Таково, например, учение о «церковной сокровищнице заслуг», появившееся в XIII веке. Речь шла о том, что святые люди (прежде всего монахи) совершали и совершают столько добрых дел (постов, поломничеств, молитвенных бдений), что не только искупили свои собственные прегрешения, но и образовали обильный запас благодеяний, своего рода искупительный капитал, находящийся в церковном распоряжении. Церковь покрывает грехи мирян из этого запаса, если миряне достаточно щедры в своих пожертвованиях, — в частности и особенно в денежных. Но это ведет к совершенно чудовищной картине спасения, несообразность которой была видна даже самому неразвитому уму. Получается, что искуплен и спасен тот, кто богат, а кто беден — отрезан от царства небесного. Меркантильный и подкупный Бог увенчивает земной порядок Маммоны, от которого верующий именно у Бога искал защиты.

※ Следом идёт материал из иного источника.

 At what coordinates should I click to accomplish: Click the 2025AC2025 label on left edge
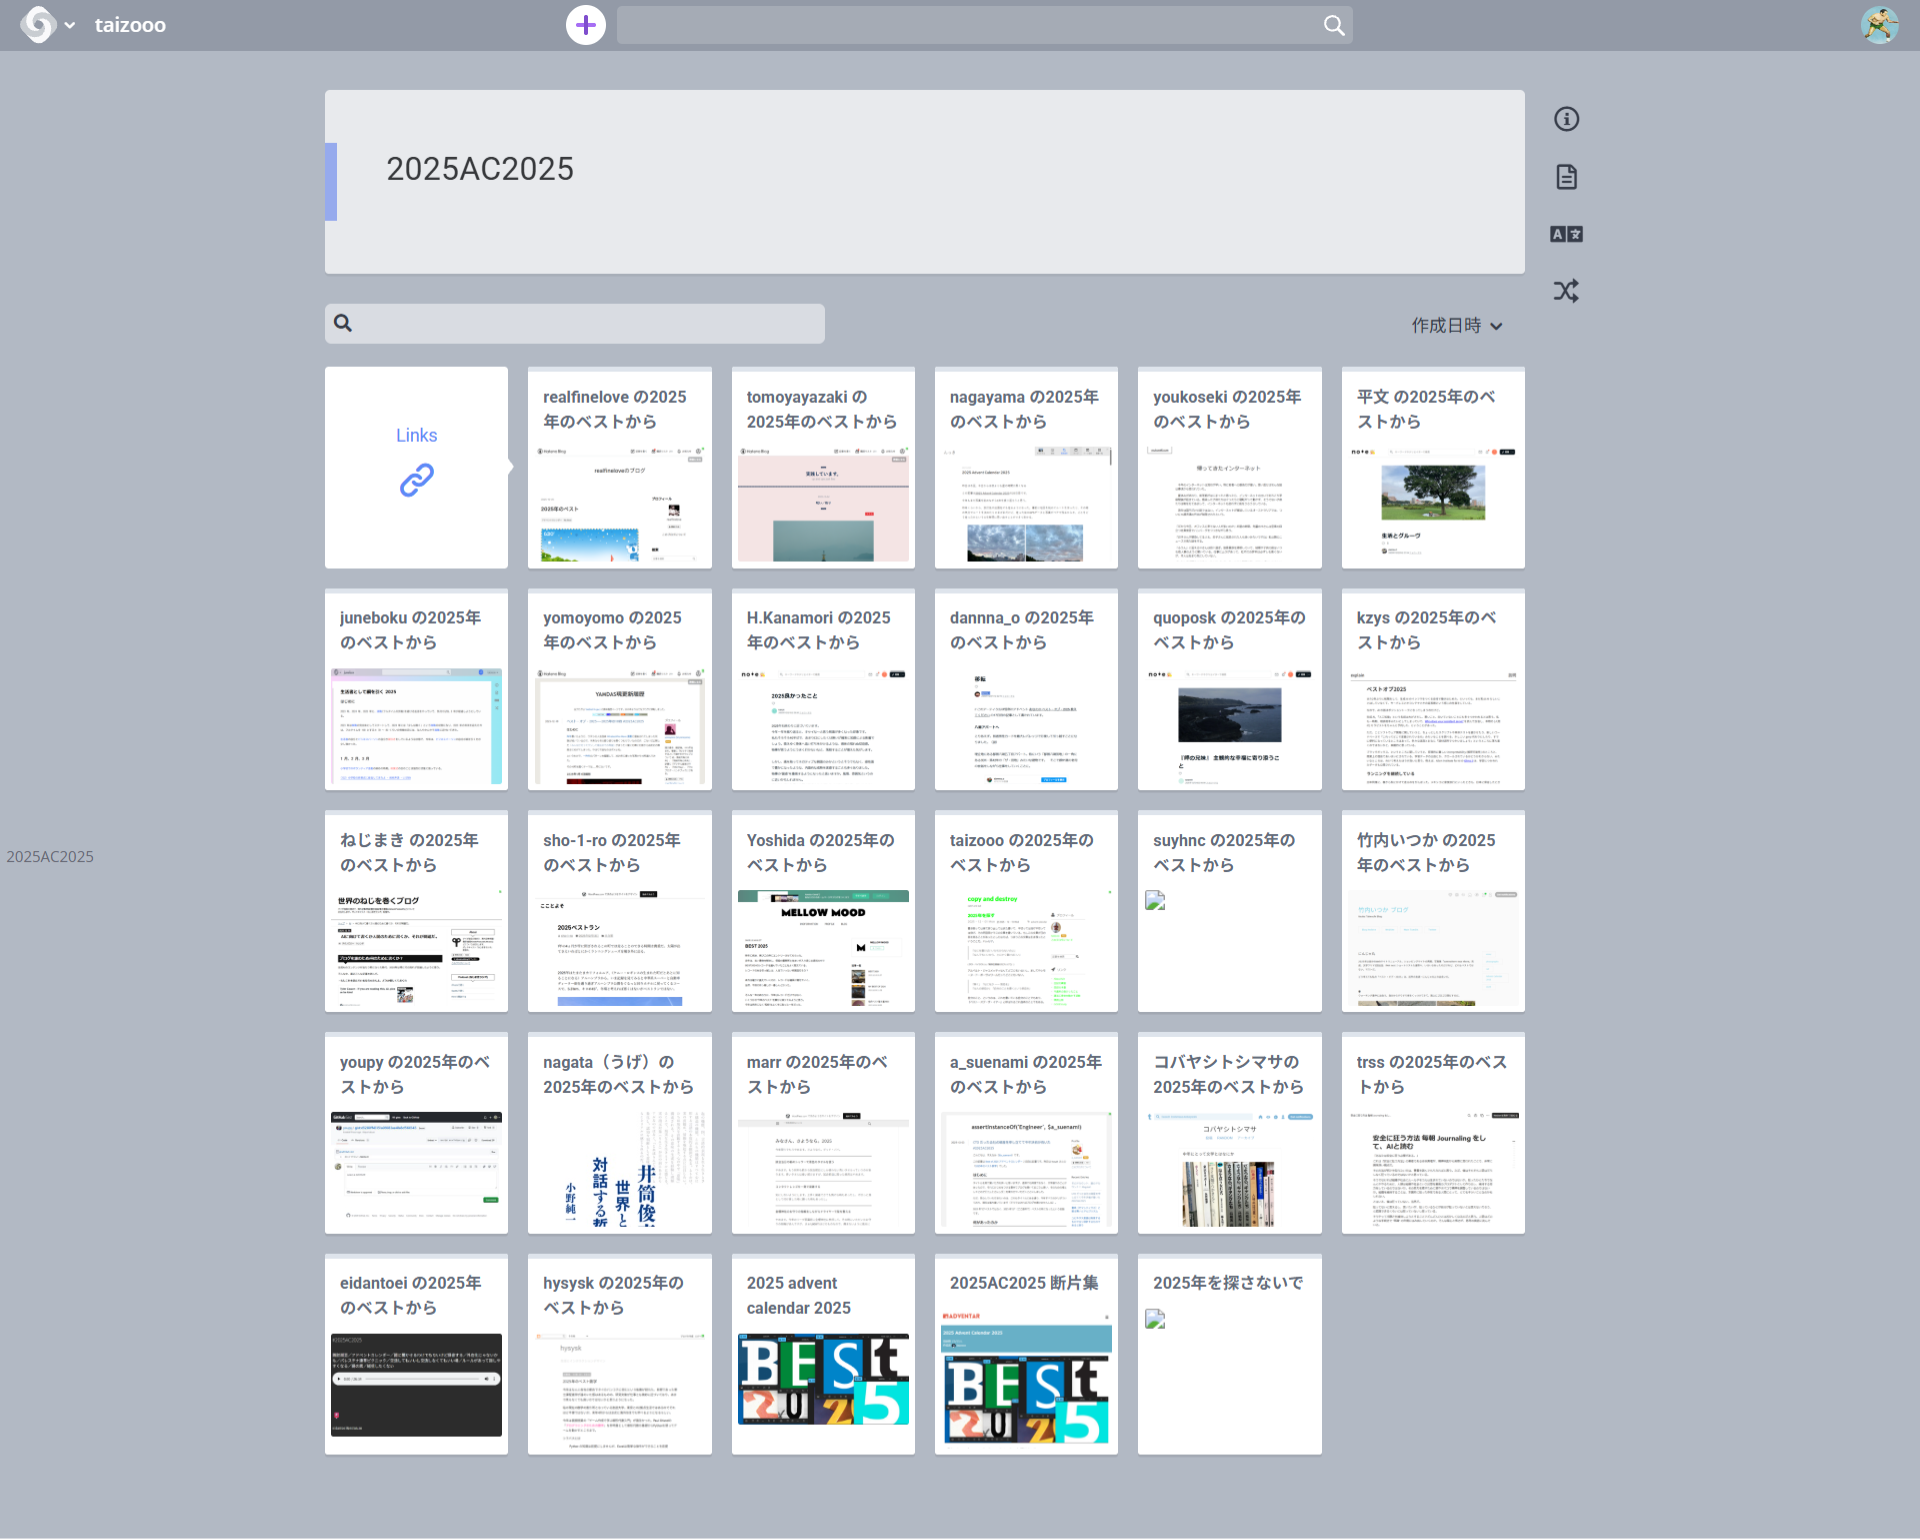(50, 857)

            Это приводило в отчаяние, и его невозможно было умерить или одолеть богословски, покуда Бог уподоблялся человеку или мыслящей вещи, на которую люди оказывают воздействие с помощью литургий, заклинаний, оккультных манипуляций.

            Замысел облагораживающей реформы церкви (оздоровления ее институтов и ее служителей) наталкивался на основной философский вопрос всякого богословия, — на вопрос о понимании самого бытия Бога.

Многие средневековые теологи мучались над этим вопросом, решения отыскивались самые разные.

            Гуманисты Возрождения предлагали следующее толкование проблемы. Бог в своем истинном бытии — это Человек с большой буквы. Решение очень прельстительное; если смотреть на вещи с этой позиции, то все, вроде бы, улаживается. Но вот беда — Человека с большой буквы всякий понимает по-своему. Люди разных сословий, разных эпох, разных обстоятельств по-разному видят идеал человека. Гуманисты считали, что Человек с большой буквы — это просто достойный сеньор, властный, но в тоже время милостивый господин, говоря по-русски, добрый барин. Но и доброго барина можно толковать по-разному. Один акцентирует его господскую строгость (любитель порядка), другой — судейскую справедливость, а третий — отеческую снисходительность. Формула Ренессанса открывала неограниченный простор для фантазий, для религиозного субъективизма и мечтательности. Вот почему в ответ на стремление познать Бога, как Человека с большой буквы, начинается активный протест против антропоморфизации Бога.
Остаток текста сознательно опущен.